A nadie debiera sorprender que –en plena campaña presidencial–, se produzca un nuevo escándalo mediático en torno a Michoacán. Incluso se podría hablar de una moderna versión del mítico “michoacanazo”, a pesar de que en esta ocasión el “cochinero” no tiene que ver con criminales y narcotraficantes, sino con malos gobernantes.
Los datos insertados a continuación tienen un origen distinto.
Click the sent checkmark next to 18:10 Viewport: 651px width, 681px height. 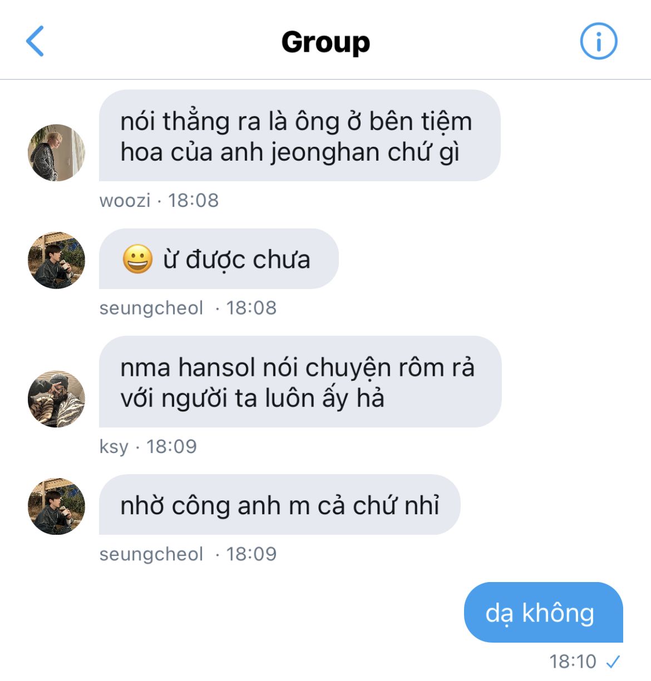(x=613, y=662)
Es decir, que en cualquier momento podría caer “todo el peso de la ley” contra el ex gobernador perredista –que no perdió un minuto para refugiarse en su escaño–, hoy senador Leonel Godoy, a quien Felipe Calderón acusó de despilfarro, y de quien se quejó amargamente el nuevo Mandatario estatal, el priísta Fausto Vallejo.

El escándalo comenzó –como todos saben–, el pasado sábado, en Morelia, Michoacán, durante la inauguración del Hospital de Alta especialidad, cuando el Presidente reveló que en su tierra natal, durante el gobierno de Leonel Godoy, se habrían desviado a otros rubros, importantes recursos destinados para la salud.

Pero Felipe Calderón no sólo se refirió al desvío de por lo menos 5 mil millones de pesos anuales, sino que jugueteó con la crisis de deuda que dejó el gobierno perredista; crisis que calificó –junto con la audiencia a la que hablaba–, de un verdadero “cochinero”.

Durante la inauguración del citado hospital, el Presidente dijo que la información sobre el desvío de recursos salió de la Auditoria Superior de la Federación, y que esperaba que pronto se hiciera la investigación respectiva. Pero el asunto no se quedó en eso. Ayer lunes, el Gobernador de Michoacán, el priísta Fausto Vallejo, dijo que, además del desvió de recursos públicos destinados a la salud, el gobierno de Leonel Godoy dejó un quebranto de 8 mil millones de pesos que tienen paralizado al estado. ¿De qué se trata la denuncia presidencial? ¿Cuál es la intención del reclamo del gobernador priísta entrante?

A primera vista, asistimos a una saludable denuncia sobre presuntas irregularidades cometidas por un gobernador surgido de la llamada izquierda mexicana, y que pasó su gestión extraordinaria de cuatro años, en medio de severas críticas de corrupción, de complicidad con el crimen organizado y al que –en el extremo–, se le acreditó vínculos con un hermano probadamente relacionado a los cárteles de la droga.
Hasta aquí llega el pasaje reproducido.